Essen. Einige Änderungen in Essens Nord-City sind geschafft, weitere sollen folgen: mit gezielten Hauskäufen. Einschüchterungen lassen Allbau-Chef kalt.
Nur wenige Schritte vom Glitzer der Einkaufsstraßen entfernt zeigt die Essener City ein anderes, widersprüchliches Gesicht: Das Quartier in der nördlichen Innenstadt zwischen I. Weber- , Viehofer Straße und Kopstadtplatz, zwischen Friedrich-Ebert-Straße und Schützenbahn, bietet Multikulti und Kreativwirtschaft, aber auch Clan-Milieu und Shisha-Dampf.
Mittendrin erheben sich die Kastanienhöfe mit der schicken Allbau-Zentrale. Dort oben, in der Chefetage, arbeiten sie an einem ehrgeizigen Projekt: an der Reparatur der Nördlichen Innenstadt und am Aufbruch zu einem lebendigen Ausgehviertel. „Die Kastanienhöfe sind ein Statement und ein Signal für die Revitalisierung des ganzen Viertels“, sagt Geschäftsführer Dirk Miklikowski.
Es ist noch nicht lange her, da galt die I. Weberstraße als Hotspot des Clan-Milieus: mit hoher Frequenz von Protz-Karren und nächtlichen Razzien. Im berüchtigten Copacabana zog Clan-Oberhaupt und Unterwelt-König Mahmoud Al-Zein, besser bekannt als „El Presidente“ oder auch „Pate von Berlin“, im Kreise seiner muskelbepackten Neffen an der Wasserpfeife. Und gegenüber auf den Treppen der Kreuzeskirche posierten überhebliche Clan-Leute mit dicken Oberarmen und krassen Sprüchen wie: „Essener Gangstazzzz #Hier Sitzen 50 Jahre Haps“. Gemeint ist natürlich Haft.
***
Aufgabe im Detail
Beantworte diese Fragen zum Artikel über die Essener Nord-City:
(a) Wer sagt, die Kastanienhöfe seien ein Statement und ein Signal für die Revitalisierung des Viertels?
(b) Welche Straße galt laut Artikel vor nicht langer Zeit als Hotspot des Clan-Milieus?
(c) Wo posierten Clan-Leute gegenüber dem Copacabana?

Zeilen aus einem Datensatz zur Verortung auf Bildschirmen
***
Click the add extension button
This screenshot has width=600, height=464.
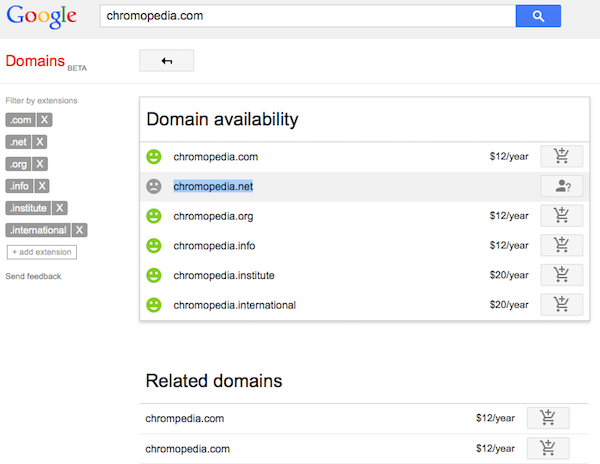coord(41,252)
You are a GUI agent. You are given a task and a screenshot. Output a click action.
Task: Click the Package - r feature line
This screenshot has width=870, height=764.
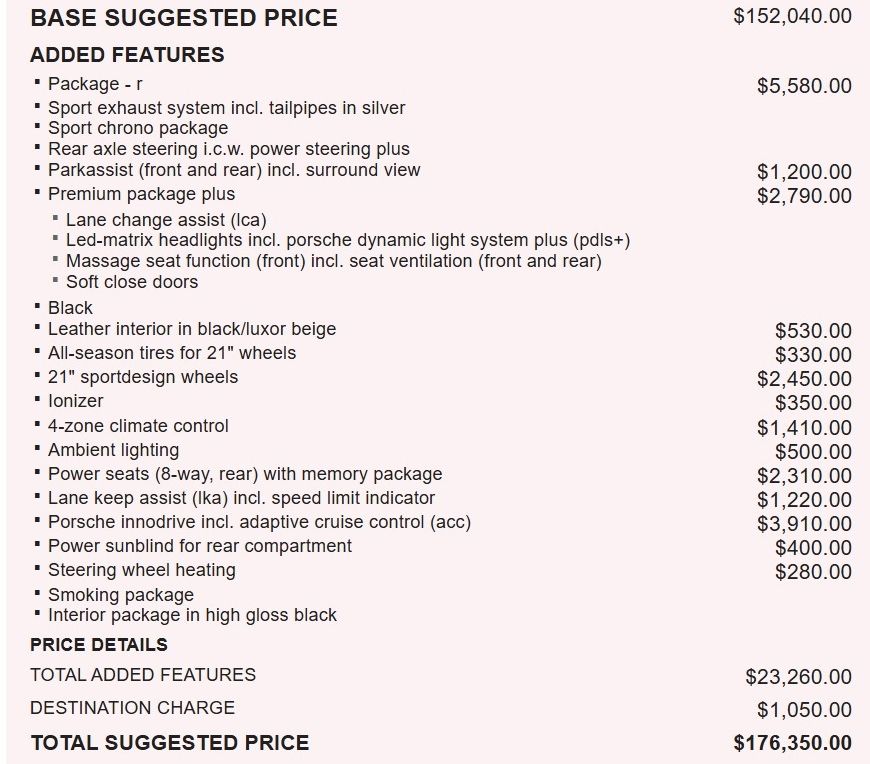pyautogui.click(x=95, y=84)
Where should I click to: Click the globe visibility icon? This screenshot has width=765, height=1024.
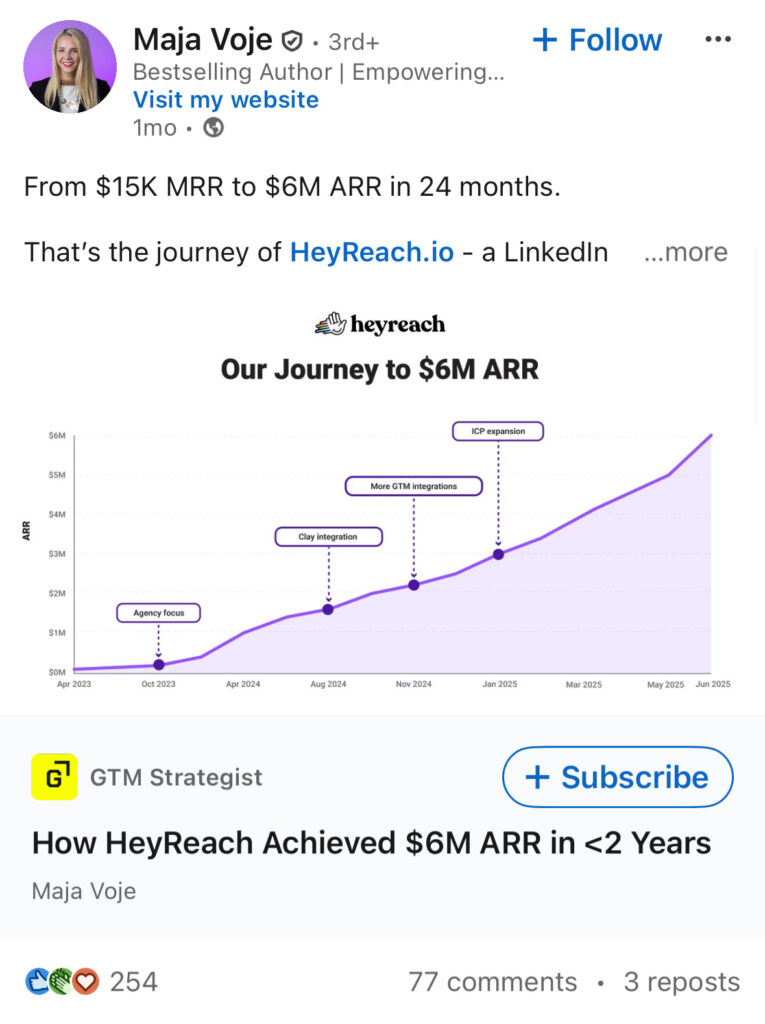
***
Lösung der Aufgabe
(a) Geschäftsführer Dirk Miklikowski
(b) Die I. Weberstraße
(c) Auf den Treppen der Kreuzeskirche